Stored dataset items
•••••
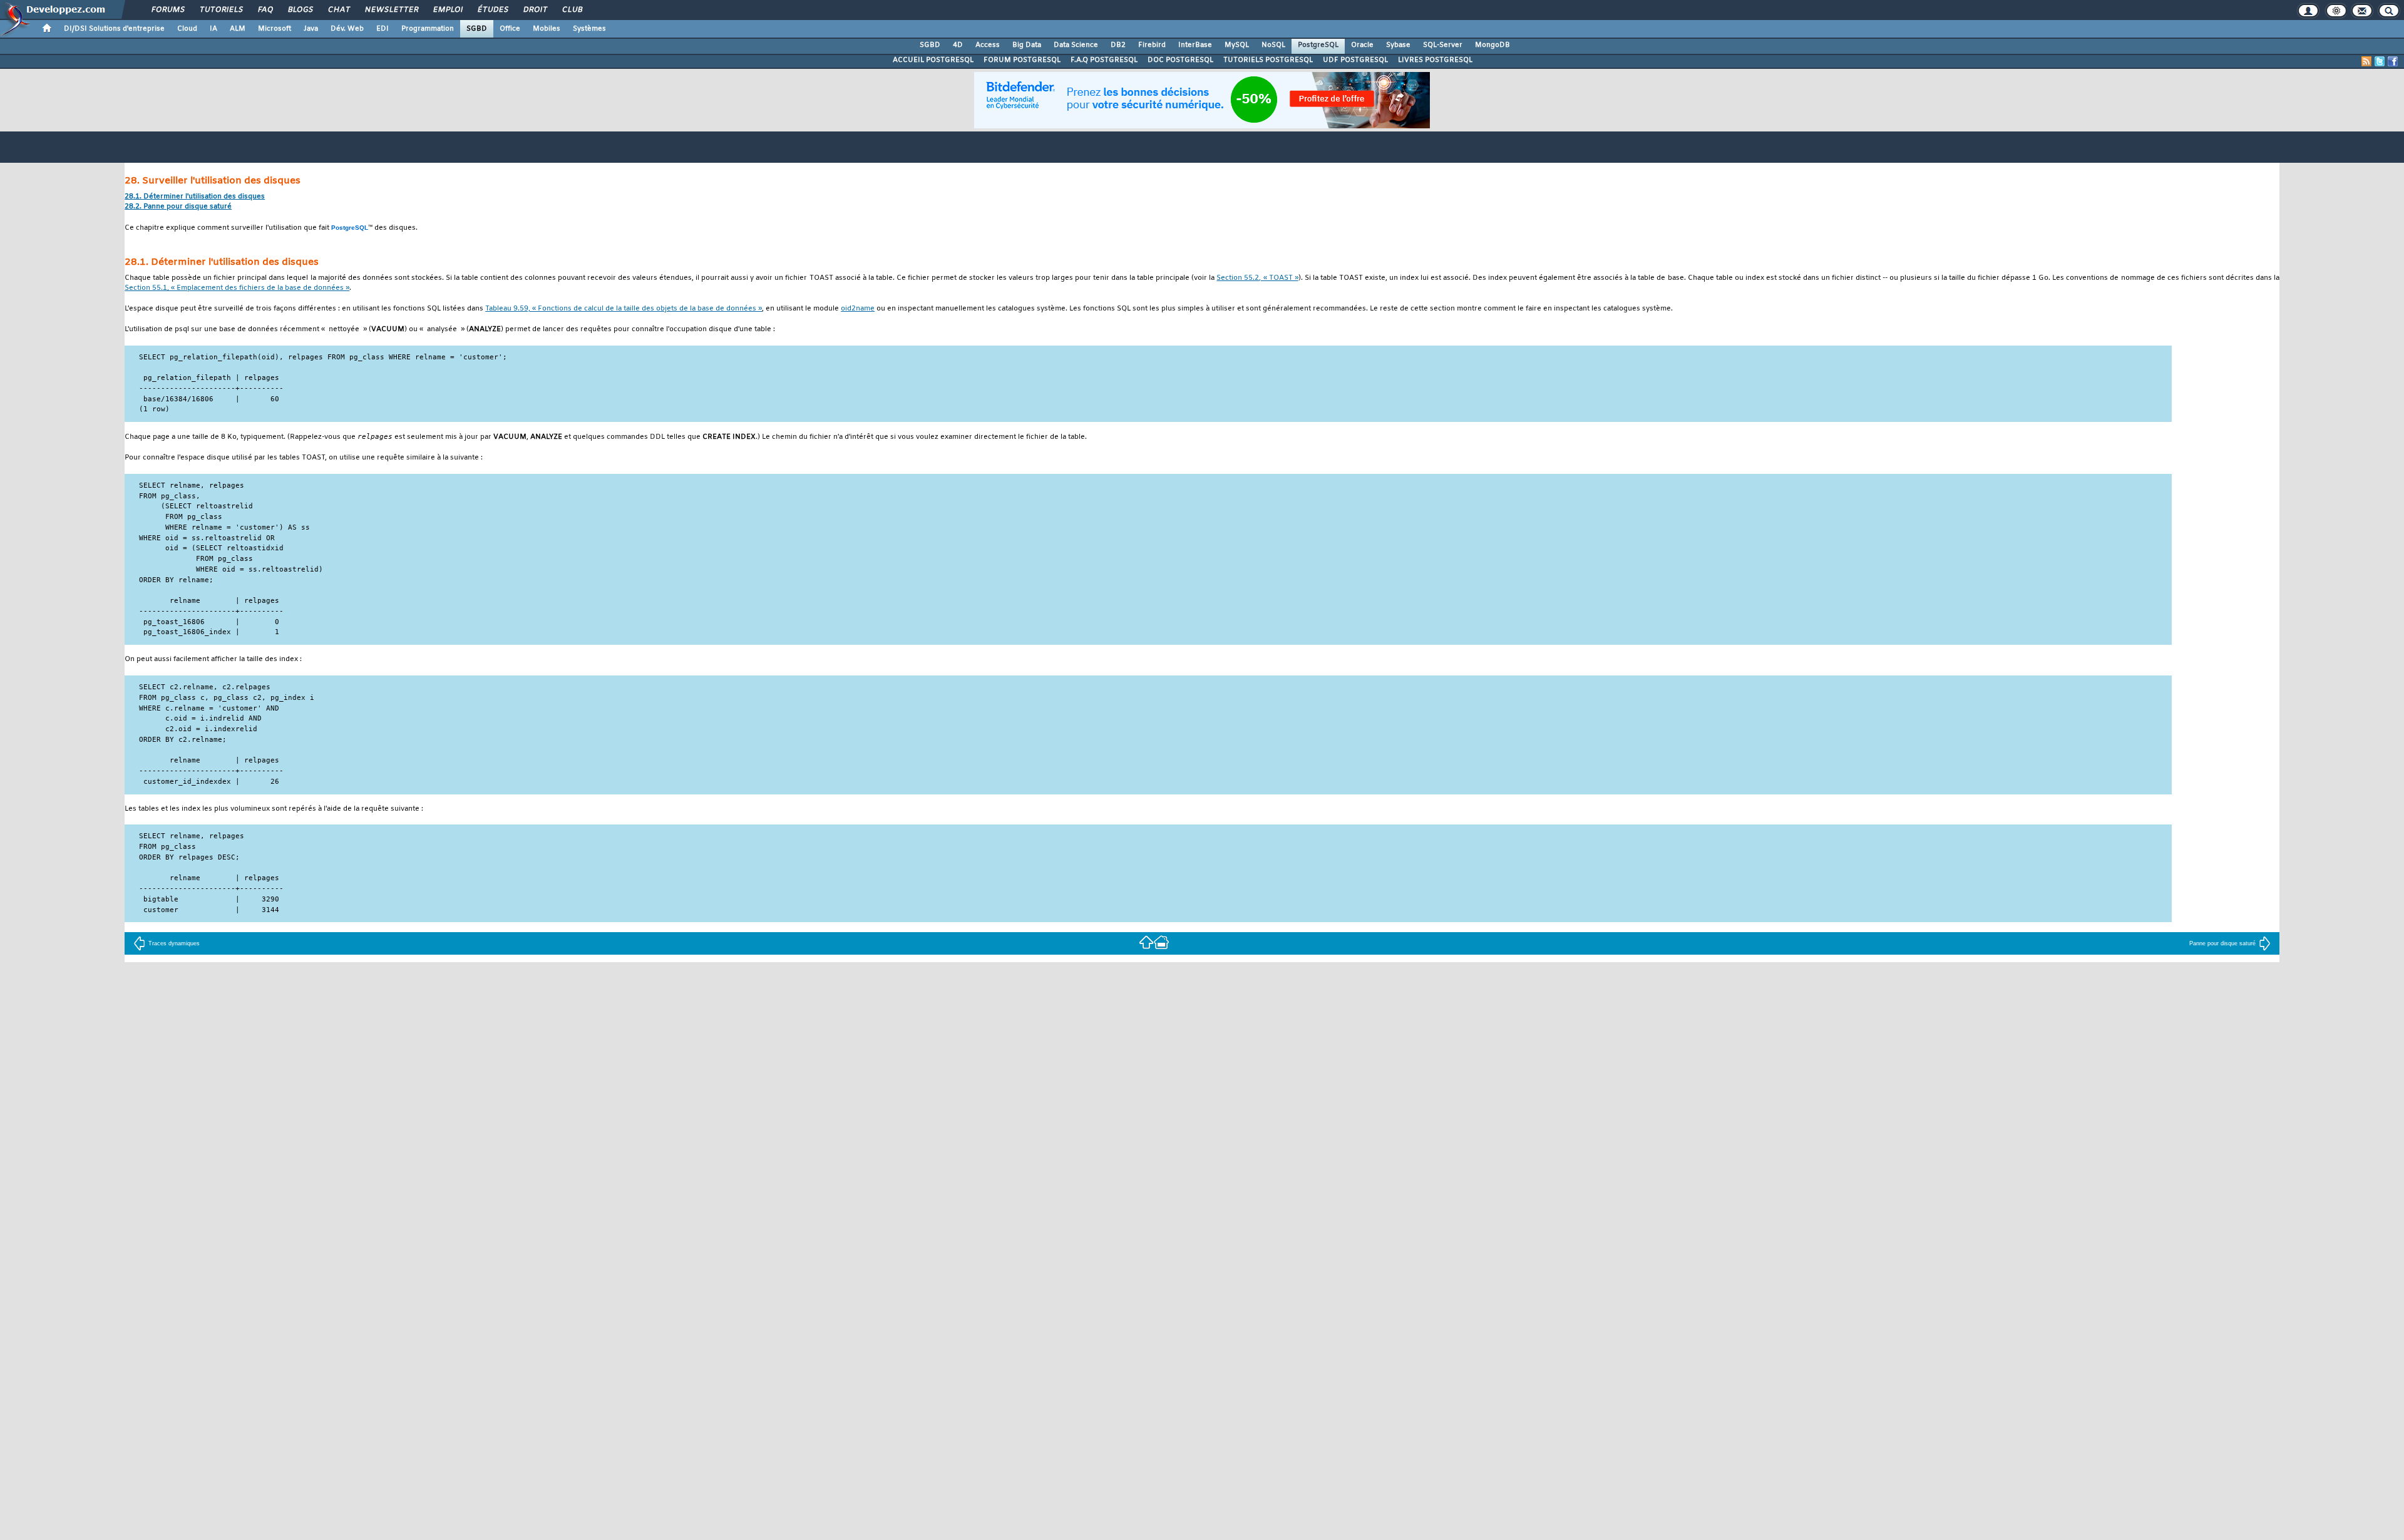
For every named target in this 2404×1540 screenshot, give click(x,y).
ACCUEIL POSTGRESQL (933, 60)
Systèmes (589, 28)
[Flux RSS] (2366, 61)
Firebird (1152, 45)
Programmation (427, 28)
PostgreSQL (1318, 45)
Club (571, 10)
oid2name (858, 309)
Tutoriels (221, 10)
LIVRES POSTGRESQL (1435, 60)
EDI (382, 28)
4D (958, 45)
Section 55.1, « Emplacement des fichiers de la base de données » (237, 288)
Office (510, 28)
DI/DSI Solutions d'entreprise (114, 28)
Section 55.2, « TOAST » (1257, 278)
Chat (338, 10)
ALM (237, 28)
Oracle (1362, 45)
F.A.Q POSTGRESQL (1104, 60)
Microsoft (274, 28)
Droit (534, 10)
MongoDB (1492, 45)
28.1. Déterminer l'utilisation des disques (195, 197)
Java (311, 28)
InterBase (1195, 45)
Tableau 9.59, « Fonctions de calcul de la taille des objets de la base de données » (623, 309)
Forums (167, 10)
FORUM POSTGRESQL (1022, 60)
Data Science (1076, 45)
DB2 (1118, 45)
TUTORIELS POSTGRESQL (1268, 60)
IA (213, 28)
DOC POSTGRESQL (1180, 60)
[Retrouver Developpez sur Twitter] (2380, 61)
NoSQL (1273, 45)
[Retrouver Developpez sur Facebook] (2393, 61)
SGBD (476, 28)
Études (492, 10)
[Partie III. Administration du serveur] (1146, 941)
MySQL (1237, 45)
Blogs (300, 10)
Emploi (447, 10)
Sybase (1398, 45)
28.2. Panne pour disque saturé (178, 207)
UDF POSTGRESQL (1355, 60)
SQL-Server (1442, 45)
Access (987, 45)
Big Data (1026, 45)
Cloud (187, 28)
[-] (1161, 941)
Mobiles (546, 28)
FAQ (265, 10)
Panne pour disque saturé (2222, 943)
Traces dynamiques (174, 943)
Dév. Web (347, 28)
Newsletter (391, 10)
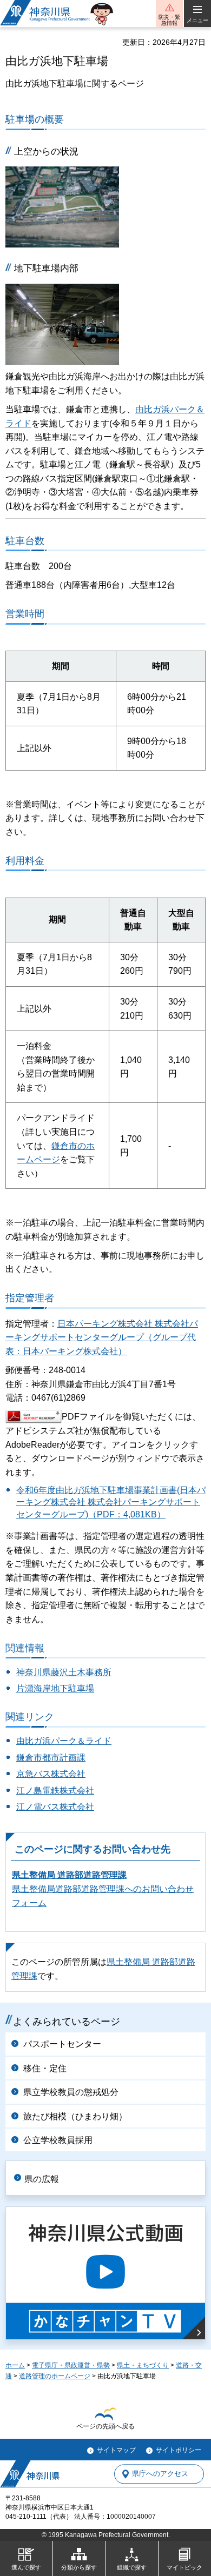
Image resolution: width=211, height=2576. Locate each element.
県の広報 (41, 2179)
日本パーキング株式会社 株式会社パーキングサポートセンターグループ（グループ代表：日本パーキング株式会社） (101, 1337)
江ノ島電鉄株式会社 (55, 1790)
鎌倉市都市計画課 (50, 1757)
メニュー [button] (197, 20)
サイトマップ (116, 2450)
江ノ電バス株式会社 (55, 1806)
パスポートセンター (62, 2044)
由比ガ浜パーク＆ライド (63, 1740)
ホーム (15, 2365)
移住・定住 (45, 2068)
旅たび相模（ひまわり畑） (75, 2116)
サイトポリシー (178, 2450)
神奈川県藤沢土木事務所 (63, 1672)
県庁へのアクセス (160, 2474)
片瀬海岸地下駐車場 (55, 1688)
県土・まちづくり (143, 2365)
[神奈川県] (30, 2473)
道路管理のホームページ (54, 2376)
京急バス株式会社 (50, 1773)
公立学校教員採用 (58, 2140)
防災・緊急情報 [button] (169, 20)
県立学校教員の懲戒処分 (70, 2092)
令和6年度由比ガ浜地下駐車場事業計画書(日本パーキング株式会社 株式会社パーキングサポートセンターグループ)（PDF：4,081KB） (111, 1502)
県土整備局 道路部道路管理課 (69, 1874)
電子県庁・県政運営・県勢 (71, 2365)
•••••
Work to be completed: Whichever lines of the records above hold the word "日本パーキング株式会社" should all be copied out.

Solution to this task:
日本パーキング株式会社 株式会社パーキングサポートセンターグループ（グループ代表：日本パーキング株式会社） (101, 1337)
令和6年度由比ガ浜地下駐車場事業計画書(日本パーキング株式会社 株式会社パーキングサポートセンターグループ)（PDF：4,081KB） (111, 1502)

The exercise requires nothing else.